The Battle of Tebb's Bend Monument in Taylor County, Kentucky, near Campbellsville, Kentucky, commemorates the Battle of Tebbs Bend, which occurred on July 4, 1863 during the Civil War. The battle was essentially a Union victory, as it greatly delayed John Hunt Morgan's famous Raid that would later go into Indiana and Ohio.

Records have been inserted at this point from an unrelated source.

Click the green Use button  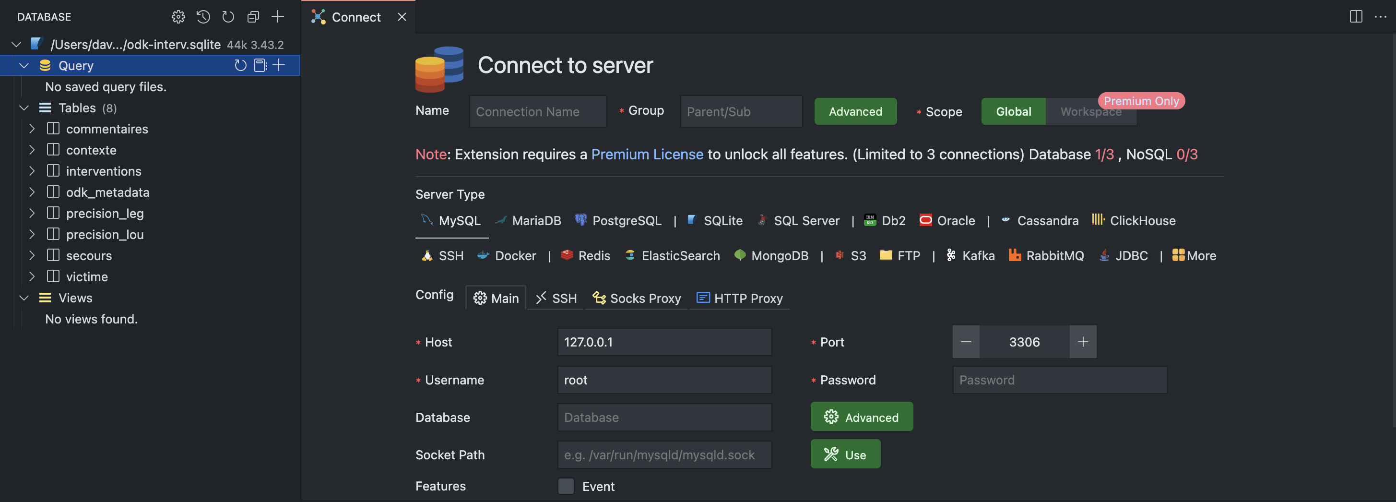click(x=845, y=455)
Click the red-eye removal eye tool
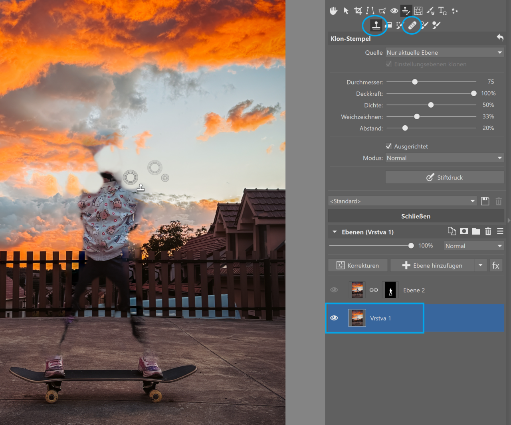Image resolution: width=511 pixels, height=425 pixels. tap(394, 11)
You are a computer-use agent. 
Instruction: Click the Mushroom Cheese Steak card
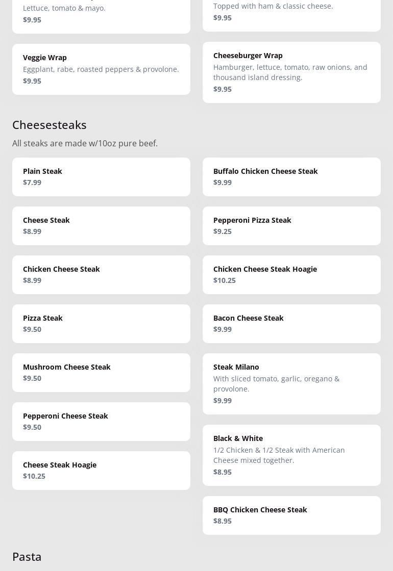click(101, 373)
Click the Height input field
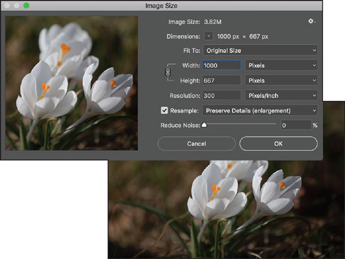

After the battle, graves of fallen Confederate soldiers were placed around the area. During the battle, James Madison Griffin had seen his house used as a hospital. In 1872 he decided to donate some land for the use of a Confederate cemetery. Various troops were reinterred here, and the monument was placed as the focus point of this small cemetery. In 1872, a public subscription sought funds to build a memorial in memory of the Confederate soldiers located there. The original monument, which cost $500, was a simple granite obelisk with inscription and a small base. On June 3, 1911, over 4,000 people from the surrounding counties gathered for Confederate Decoration Day at the monument, with the keynote speakers being ex-Union officers. The monument eventually fell into disrepair. It would be restored in the 1930s, with the enclosure gone and the obelisk placed on a wide concrete base. The state of Michigan has a historical marker at the site as well, commemorating the Union soldiers from Michigan who defended the area; most were immigrants from the Netherlands, and were given their battle commands in Dutch.
On July 17, 1997, the Confederate Monument in Harrodsburg was one of sixty-one different monuments related to the Civil War in Kentucky placed on the National Register of Historic Places, as part of the Civil War Monuments of Kentucky Multiple Property Submission.